[Given request A] According to the MGPU text, which devices does the environment use by default?
[Given request B] Extract the records word for word, from the line containing "Screen dimensions: 585x1170 How do I perform: Click the red" up to and including the last line of the records.
[start of Document segment]
A MGPU program deals with multiple GPUs in one system. To manage and assign work to each GPU, MGPU creates one thread for each device. Thus to get started, a runtime environment mgpu::environment should be initialized first. This is not mandatory: some of the functionality of the MGPU library can be used from a single thread. For many of the advanced features of the library it is a requirement to initialize an environment.
By default the environment utilizes all available devices. However, you might only want to use a subset of all available GPUs in the system. The environment constructor allows you to do just that, as it accepts a mgpu::dev_group object that specifies which devices should be used.
#include <mgpu/environment.hpp>
#include <mgpu/backend.hpp>
using namespace mgpu;
int main(void)
{
{
// all available devices
environment e;
}
int devices = backend::get_dev_count();
if(devices > 1)
{
// explicitly specify all available devices
environment e(dev_group::from_to(0, devices));
}
if(devices > 2)
[end of Document segment]
[start of Material provided]
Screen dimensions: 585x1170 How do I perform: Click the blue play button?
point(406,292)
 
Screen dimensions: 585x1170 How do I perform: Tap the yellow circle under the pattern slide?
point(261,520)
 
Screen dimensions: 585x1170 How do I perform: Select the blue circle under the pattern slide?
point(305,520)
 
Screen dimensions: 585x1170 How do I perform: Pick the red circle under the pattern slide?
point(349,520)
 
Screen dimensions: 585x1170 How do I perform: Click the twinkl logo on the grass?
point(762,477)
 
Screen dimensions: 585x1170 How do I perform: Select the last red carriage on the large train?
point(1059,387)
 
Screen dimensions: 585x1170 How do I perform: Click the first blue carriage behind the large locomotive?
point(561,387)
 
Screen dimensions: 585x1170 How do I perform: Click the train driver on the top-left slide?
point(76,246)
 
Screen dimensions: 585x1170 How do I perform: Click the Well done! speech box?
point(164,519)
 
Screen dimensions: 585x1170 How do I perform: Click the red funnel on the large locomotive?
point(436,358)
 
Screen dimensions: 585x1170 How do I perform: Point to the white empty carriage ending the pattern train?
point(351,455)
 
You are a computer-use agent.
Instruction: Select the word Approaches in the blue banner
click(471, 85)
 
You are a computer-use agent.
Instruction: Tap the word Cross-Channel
[end of Material provided]
[Correct result A] All available devices.

[Correct result B]
Screen dimensions: 585x1170 How do I perform: Click the red funnel on the large locomotive?
point(436,358)
 
Screen dimensions: 585x1170 How do I perform: Point to the white empty carriage ending the pattern train?
point(351,455)
 
You are a computer-use agent.
Instruction: Select the word Approaches in the blue banner
click(471, 85)
 
You are a computer-use agent.
Instruction: Tap the word Cross-Channel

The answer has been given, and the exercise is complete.